Dimitri Bascou, médaillé de bronze au 110 m haies le 16 août aux JO de Rio. | OLIVIER MORIN / AFP

En l’espace de 13 secondes et 24 centièmes, Dimitri Bascou a effacé dix haies en même temps qu’une incongruité. Voilà quarante ans que la France attendait un nouveau podium olympique sur 110 m haies, depuis l’or de Guy Drut aux Jeux de Montréal, en 1976. Une disette à laquelle l’athlète de 29 ans a mis fin, mardi 16 août à Rio, en accrochant une troisième place derrière le Jamaïcain Omar McLeod (13 s 05) et l’Espagnol Orlando Ortega (13 s 17).

Son compatriote Pascal Martinot-Lagarde échoue juste derrière lui (13 s 29), au terme d’une course plutôt lente dans l’ensemble. Obligé de constater qu’il est désormais « abonné aux quatrièmes places », « PML », déjà au pied du podium des Mondiaux de Pékin, en 2015, tient à souligner le savoir-faire d’une « nation forte » sur les haies : « En finissant troisième et quatrième, on a mis 99 % des ­hurdleurs du monde entier derrière nous. » Dans cette géopolitique de la discipline, les Etats-Unis, historiquement dominateurs, ont sombré. Pour la première fois dans l’histoire des Jeux – en dehors de ceux de Moscou, en 1980, boycottés –, aucun Américain ne montera sur le podium du 110 m haies. A l’inverse, en l’absence du champion du monde, le Russe Sergey Shubenkov, pas invité à la fête olympique pour cause de dopage d’Etat, la France a démontré qu’elle faisait partie des places centrales.

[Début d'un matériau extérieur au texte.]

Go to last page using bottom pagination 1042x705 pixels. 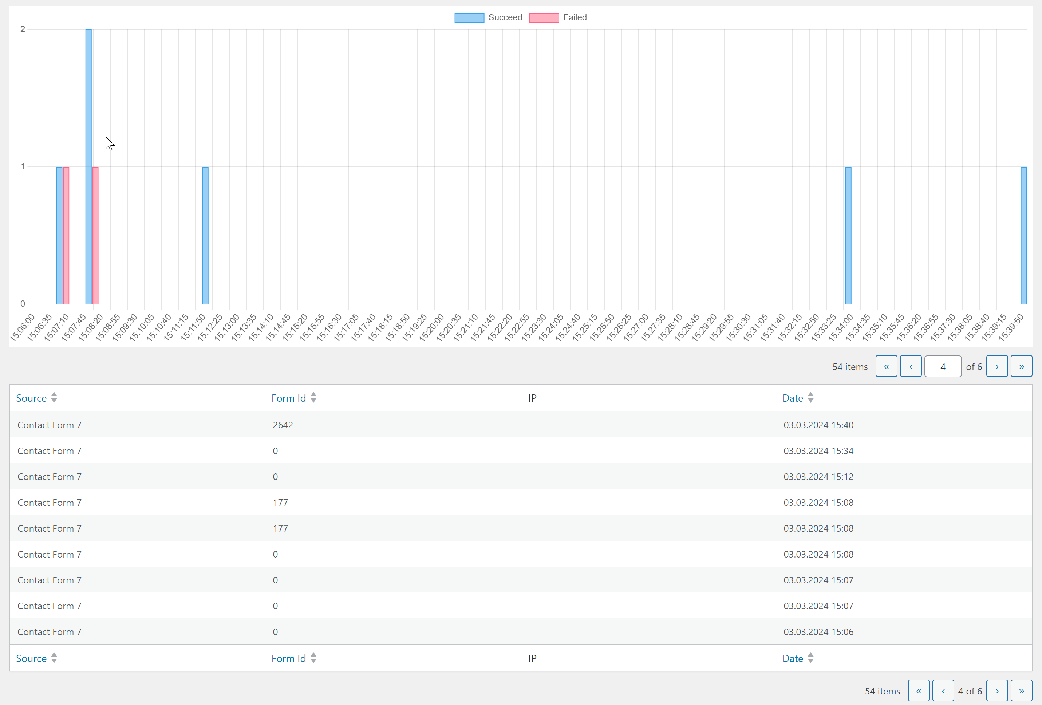[x=1021, y=691]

Cela faisait quarante-huit ans qu’il n’y avait pas eu deux Français en finale olympique du 110 m haies. Et à Rio, « PML » et Bascou ont fait encore mieux que Marcel Durieux et Pierre Schoebel aux Jeux de Mexico, en 1968, respectivement septième et huitième. La récompense logique d’une génération riche en talents. En 2015, à Pékin, trois Français s’étaient hissés en finale, dont « PML » et Bascou, sans médaille à la clé. « A force de s’approcher des podiums, de gratter, d’avoir de la consistance dans la discipline au niveau international, ça finit un jour ou l’autre par sourire », résume Benjamin Crouzet, l’entraîneur de Pascal Martinot-Lagarde.

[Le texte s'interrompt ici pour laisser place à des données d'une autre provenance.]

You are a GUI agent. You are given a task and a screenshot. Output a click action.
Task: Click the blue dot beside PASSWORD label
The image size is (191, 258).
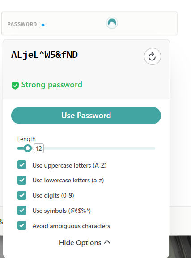point(43,25)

« Une certaine émulation »

Depuis le règne de Drut, argenté à Munich (1972) avant sa consécration quatre ans plus tard à Montréal, la France n’avait pourtant pas manqué de modèles sur la distance. Mais ni Stéphane Caristan ni Ladji Doucouré, pour ne citer que les deux plus connus, n’avaient su se mettre à l’heure des Jeux. Caristan a fini 6e à Los Angeles en 1984. Champion du monde en 2005, Doucouré a dû se contenter de la quatrième place à Pékin, en 2008.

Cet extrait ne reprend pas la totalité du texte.